A revolta dos centavos

Para cortar a dependência das rodas seria preciso R$ 1 trilhão

Mesmo se União investir R$ 198 bi em outros modais, país seguiria rodoviarista

Sex, 13/07/18 - 03h00

Em 2014, a Confederação Nacional do Transporte (CNT) apresentou um Plano de Transporte e Logística estimando que o país precisaria de R$ 987,18 bilhões – praticamente R$ 1 trilhão – para desenvolver os 2.045 projetos existentes para o setor. Não bastasse o valor alto, seriam necessários cerca de cem anos para que todos fossem executados, levando em consideração o ritmo de investimentos do governo federal, que, em 2018, tem um Orçamento de R$ 10 bilhões para o setor de transporte.

Em 2015, o governo federal lançou com pompa, circunstância e apresentações para empresários estrangeiros um Plano de Investimento em Logística (PIL). Previa R$ 198,4 bilhões no período de 2015 a 2018. O ano de 2018 chegou, o plano já deu lugar a outro, e o Ministério dos Transportes não informa quais partes dele foram, de fato, realizadas.

Mesmo que tudo fosse executado, seria insuficiente para mudar a direção da dependência que o país tem do transporte rodoviário, que, em 195,2 mil quilômetros de rodovias, concentra 54% do transporte de cargas. Se todas as obras previstas fossem realizadas, até 2035 o país ainda seguiria sobre rodas. Os dados estão no estudo “Projeções para a Infraestrutura de Logística de Transportes no Brasil”, divulgado pela Fundação Dom Cabral (FDC) no mês passado.
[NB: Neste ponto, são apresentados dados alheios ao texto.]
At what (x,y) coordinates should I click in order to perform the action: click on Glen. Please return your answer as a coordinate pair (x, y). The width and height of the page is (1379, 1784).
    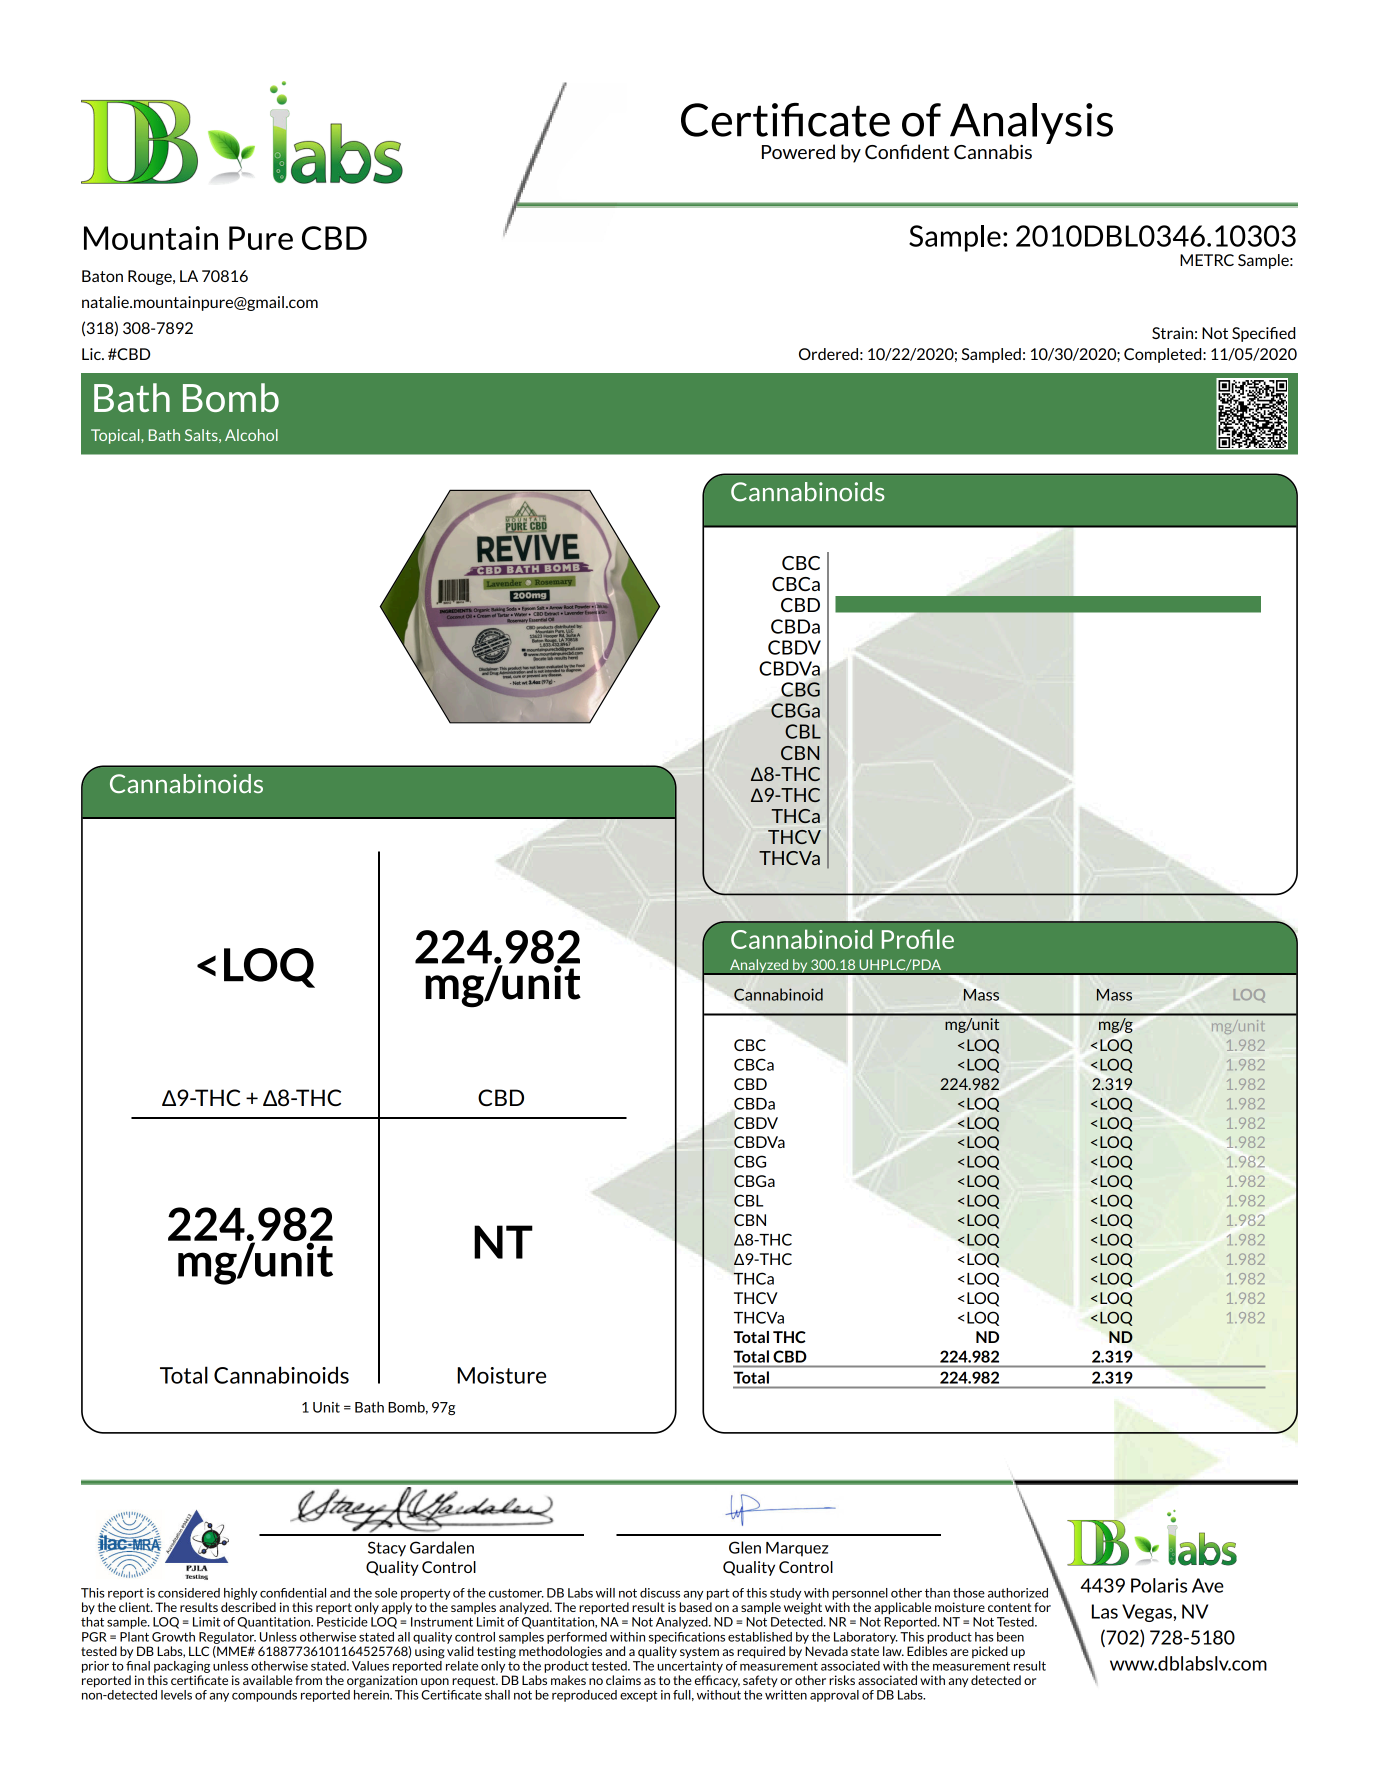
    Looking at the image, I should click on (745, 1547).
O estudo da FDC – que leva em conta o Plano de Investimento em Logística (PIL) lançado pelo governo federal em 2015 – estima que, até 2025, as ferrovias aumentem sua representatividade no transporte de cargas dos atuais 26,4% para 29,5%. O problema é que, dez anos depois, em 2035, a tendência é que esse avanço já esteja diluído por dois motivos: o crescimento do volume de produção de cargas de 36,8% e do transporte em toneladas, de 43,7%. Além disso, até lá, cerca de metade dos 1,71 milhão de quilômetros de estradas brasileiras deve estar em péssimas ou inaceitáveis condições de conforto e conveniência.

“Continuaremos em um país sobre rodas se não houver um plano nacional, de prioridade do Estado brasileiro de infraestrutura de transporte para o Brasil suficientemente forte e ousado para não só melhorar a qualidade das rodovias, como também para ampliar o potencial das ferrovias e hidrovias e do transporte de cabotagem”, afirma Paulo Resende, diretor da Plataforma de Infraestrutura em Logística de Transportes (Pilt) e coordenador do Núcleo de Logística, Infraestrutura e Suply Chain da FDC.

Mudar a direção dessa realidade, que leva a nação ao atraso, é algo que demanda alto investimento e tempo, fatores escassos em um país em crise financeira. Nos últimos cinco anos houve seguidas quedas no Orçamento do governo federal para o Ministério dos Transportes, Portos e Aviação Civil, situação que leva a uma tendência à deterioração permanente do setor e à manutenção da dependência das rodovias para a movimentação de cargas.

“É preciso um investimento mais longo e consistente, sem variações orçamentárias negativas entre um governo e outro. No Brasil, o plano de integração e logística ainda é desconexo e de referência política grande, em que interesses de alguns políticos priorizam determinadas obras, deixando de lado outras mais importantes”, critica o diretor executivo da CNT, Bruno Batista.

Segundo o Ministério dos Transportes, o PIL deu lugar aos programas Avançar e Avançar Parcerias. No primeiro, estão previstos investimentos de R$ 141 bilhões entre 2016 e 2018, sendo que R$ 77 bilhões já foram empenhados e, até dezembro deste ano, a previsão é de execução de mais R$ 64,7 bilhões. No segundo, serão investidos R$ 161,7 bilhões junto com a iniciativa privada.